Kış soğuğunda sıcacık yatağından yeni pişmiş tarhana çorbasının mis gibi kokusuyla uyanmamış yaşıtım yoktur herhalde… Uzmanların ana sütüne eş değerdeki tek besin kaynağı olarak gösterdiği tarhana Türk mutfağında hak ettiği değeri görmeli 

Çocukluğumun kış aylarında annemin yaptığı tarhana çorbasının evi saran kokusunu hala hatırlarım. Hangimizin evinde sabah kahvaltı niyetine ya da akşam yemeğine pişmemiştir ki tarhana... O zamanlar şimdiki gibi hazır çorbalar yok; tarhananın kendisi de evde yapılıyor… Analarımızın el emeği üstelik ana sütüne eş değerdeki tek besin…
Peki bunu kaç kişi biliyor?
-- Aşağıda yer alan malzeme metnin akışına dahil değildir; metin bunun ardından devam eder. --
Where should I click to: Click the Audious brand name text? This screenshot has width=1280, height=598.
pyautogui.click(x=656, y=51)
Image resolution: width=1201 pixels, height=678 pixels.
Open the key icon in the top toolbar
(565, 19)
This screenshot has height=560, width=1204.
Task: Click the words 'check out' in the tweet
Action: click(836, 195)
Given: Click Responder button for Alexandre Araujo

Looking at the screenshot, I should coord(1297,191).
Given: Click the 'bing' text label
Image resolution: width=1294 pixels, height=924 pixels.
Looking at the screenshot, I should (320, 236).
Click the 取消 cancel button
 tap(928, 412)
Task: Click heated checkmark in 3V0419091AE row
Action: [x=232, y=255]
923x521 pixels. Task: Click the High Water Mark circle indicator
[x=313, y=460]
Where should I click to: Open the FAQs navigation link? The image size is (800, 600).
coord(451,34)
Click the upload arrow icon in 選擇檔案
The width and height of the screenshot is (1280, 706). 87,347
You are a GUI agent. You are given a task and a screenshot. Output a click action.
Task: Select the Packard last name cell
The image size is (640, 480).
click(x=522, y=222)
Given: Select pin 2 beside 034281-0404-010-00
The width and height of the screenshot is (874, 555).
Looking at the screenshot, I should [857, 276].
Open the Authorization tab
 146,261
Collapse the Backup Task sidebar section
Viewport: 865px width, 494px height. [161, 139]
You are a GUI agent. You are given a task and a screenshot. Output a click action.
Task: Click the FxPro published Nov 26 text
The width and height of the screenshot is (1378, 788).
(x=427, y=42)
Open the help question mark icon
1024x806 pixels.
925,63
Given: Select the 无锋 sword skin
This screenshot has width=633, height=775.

Sofraların baş tacı edilen onca ‘moda yiyecekler’ arasında tarhana günümüzde hak ettiği yer sahip mi?
Yüzyıllar öncesinden günümüze kadar gelen tarhana, yaz aylarında kışın tüketilmek üzere hazırlanır ve saklanır. Buğday kırığı veya un ile yoğurt; süt, soğan, domates, kırmızıbiber, tuz ve çeşitli baharatlar katılarak mayalanır. Mayalanma işlemi tamamlandıktan sonra ortaya çıkan hamur küçük parçalara bölünerek pamuklu bir bezin üzerine konulur. Kurumaya başlayan hamur parçaları elle ufalanarak bez torbalarda saklanır.
SADECE ÇORBA DEĞİL
Göçlerden dolayı yiyecekleri kurutarak saklamayı kendine mutfak kültürü edinmiş Selçuklular’ın yoğurdu saklamak istemesiyle bulunduğu bilinen, Orta asya ’dan Anadolu’ya ve oradan da Türk Mutfak Kültürü’nün temeline oturan tarhananın yapımı yörelere göre farklılık gösterebilir. Maraş tarhanası, yoğurt tarhana, domatesli tarhana, göce tarhanası, salçalı tarhana, sütlü tarhana, ayvalı tarhana, Uşak tarhanası, şalgamlı tarhana, kızılcık tarhanası…
Pişirilirken içine nohut ya da mercimek gibi bakliyatların eklenmesiyle besin değeri daha da artırılabilen tarhananın lezzeti de damak tadına göre ayarlanabilir. Örneğin mayalama işlemi uzun sürede yapılırsa tarhananın tadı ekşimtrak olur.
Özellikle, yoğurt tüketemeyen kişilerin dengeli beslenmesinde önemli rol oynayan tarhana, çorba olarak tüketilmesinin yanında farklı tariflerle yapılan yemeklere de lezzet katmaktadır.

KUTU KUTU
TARHANALI KÖFTE
Malzemeler: 
1 çay kaşığı nane 
2 çorba kaşığı kıyma 
1 çay bardağı bulgur 
2 çorba kaşığı tarhana 
1 çorba kaşığı tereyağı 
1 çay kaşığı karabiber 
1 tatlı kaşığı kırmızıbiber
1.5 su bardağı yoğurt
Tuz, karabiber 
Yapılışı: 
Tarhanayı üzerini örtecek kadar ılık suda bir saat kadar bekletin. Bulguru da yarım saat kadar ılık suda beklettikten sonra ikisini karıştırın. Şişene kadar bekleyip, karabiber, tuz ve kıyma ilave edin. Malzemeleri yoğurup, hamur yapın. Bu hamurdan misket iriliğinde parçalar koparıp, köfteler yapın. Tencereye koyduğunuz üç su bardağı suyu kaynatın ve köfteleri içine atıp hafifçe çekilene kadar pişirin. Köfteleri alın ve kalan suyla yoğurdu karıştırıp köftelerin üzerine dökün. (Bu işlemin tepside yapılması tavsiye edilir.) Tereyağını eritip, kırmızıbiberi katın. Köftelerin üzerine döküp, servis yapın.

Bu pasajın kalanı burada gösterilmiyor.